With respect to product roadmaps, product managers should encourage the use of techniques such as the Wardley Maps mentioned above to better position where investment should lie, and ensure IT teams are using 3rd party solutions appropriately rather than trying to engineer commodity/utility solutions in-house.
Machine learning has had a massive resurgence over the past few years, driven principally by simple but popular use cases (such as recommendation engines) as well as more advanced use cases such as self-driving cars. A significant factor is the sheer volume of data available to train machine-learning algorithms.
As ever, the appropriate use of machine learning is still an area in need of development: machine learning is often seen by corporations as a means of reducing costs through eliminating the need to rely on humans, leading to fear and scepticism around the adoption of machine learning technologies.
For the most part, however, machine learning will be used to augment or support human activity in the face of ever increasing complexity and data. For example, in the realm of devops, an explosion in the number of interacting components in applications will make supporting and operating complex distributed systems of the futures orders of magnitude more complex than we have today – and we don’t do a particularly good job of managing such systems even today! Without some form of augmentation, humans would simply not be up to the task.

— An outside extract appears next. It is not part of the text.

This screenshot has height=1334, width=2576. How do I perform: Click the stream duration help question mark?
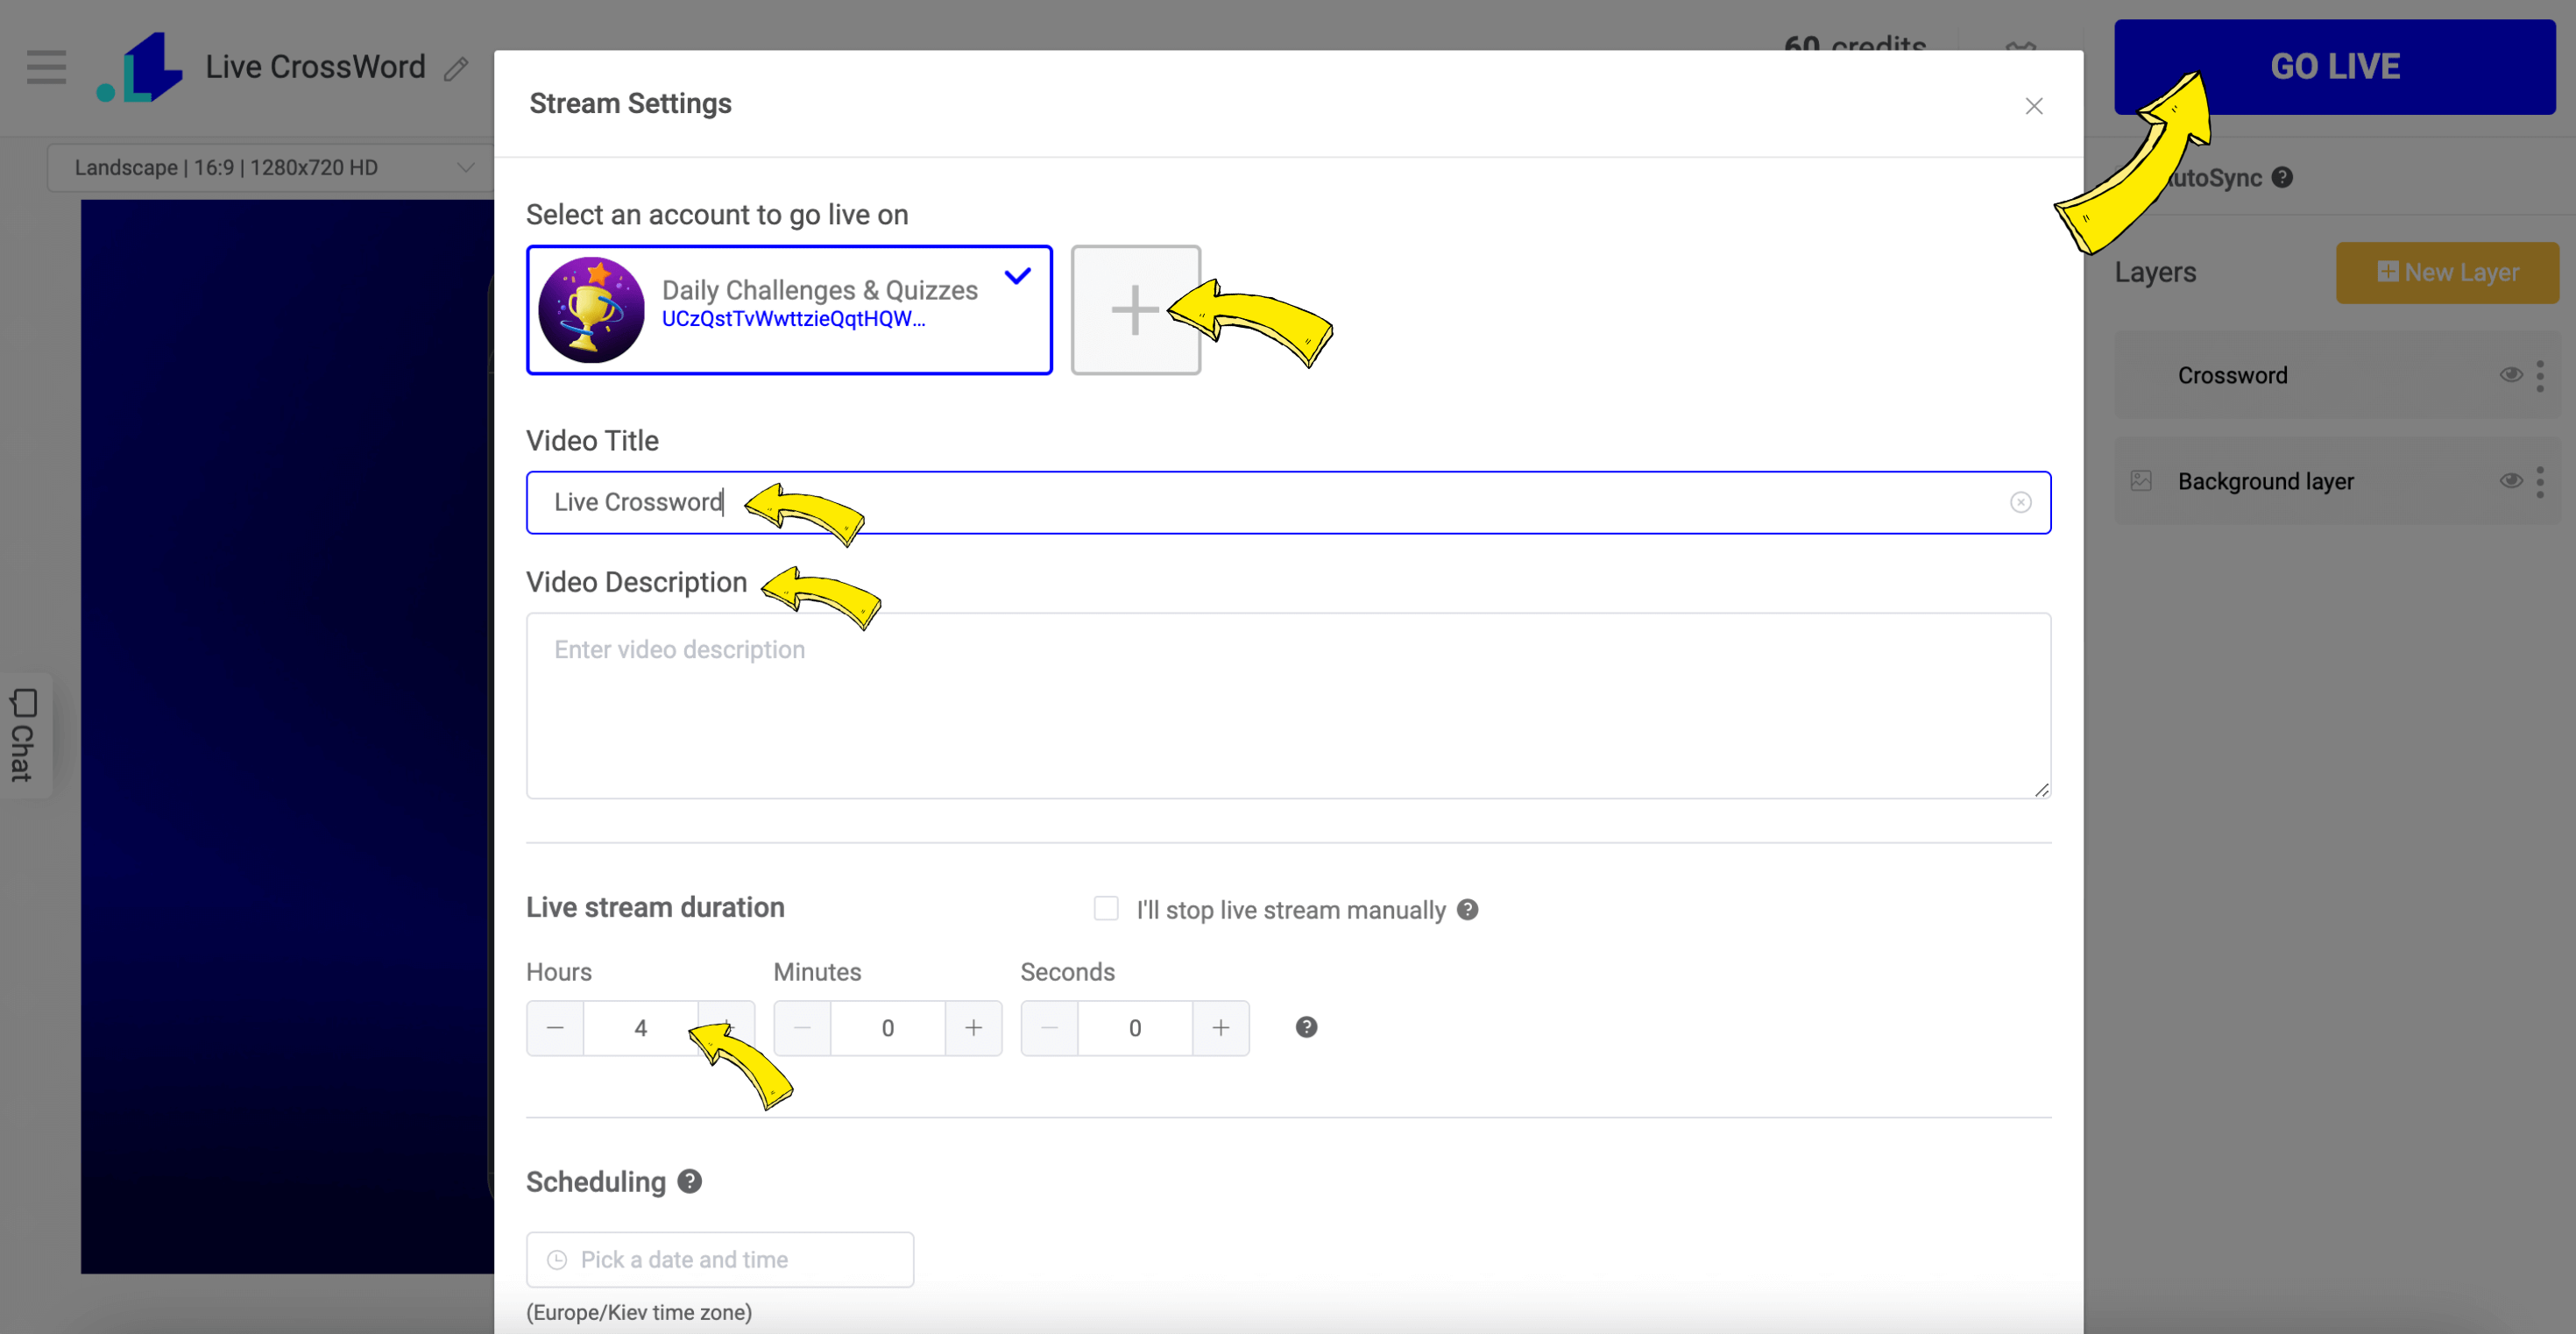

The arrival of pay-as-you-go machine learning services such as AWS SageMaker and Rekognition herald a new era where machine learning capabilities can be within reach of ‘average’ development teams, without necessarily requiring AI experts or PhD-level statisticians to be part of the teams.
In reality, machine learning can only be used for mature processes for which much data is available: humans will, for the foreseeable future at least, be much better at addressing new or immature situations.
An interesting side-effect of the focus on machine-learning is the increased interest in semantic data: general machine-learning is impossible without learning to describe data semantics. However, most firms would benefit from this practice even without machine learning. General and deep machine learning appears to be creating an increase of interest in semantic data standards such as RDF and Open Linked Data but hopefully interest in these will trickle down to more mundane but critical tasks such as system integration efforts and data lake implementations.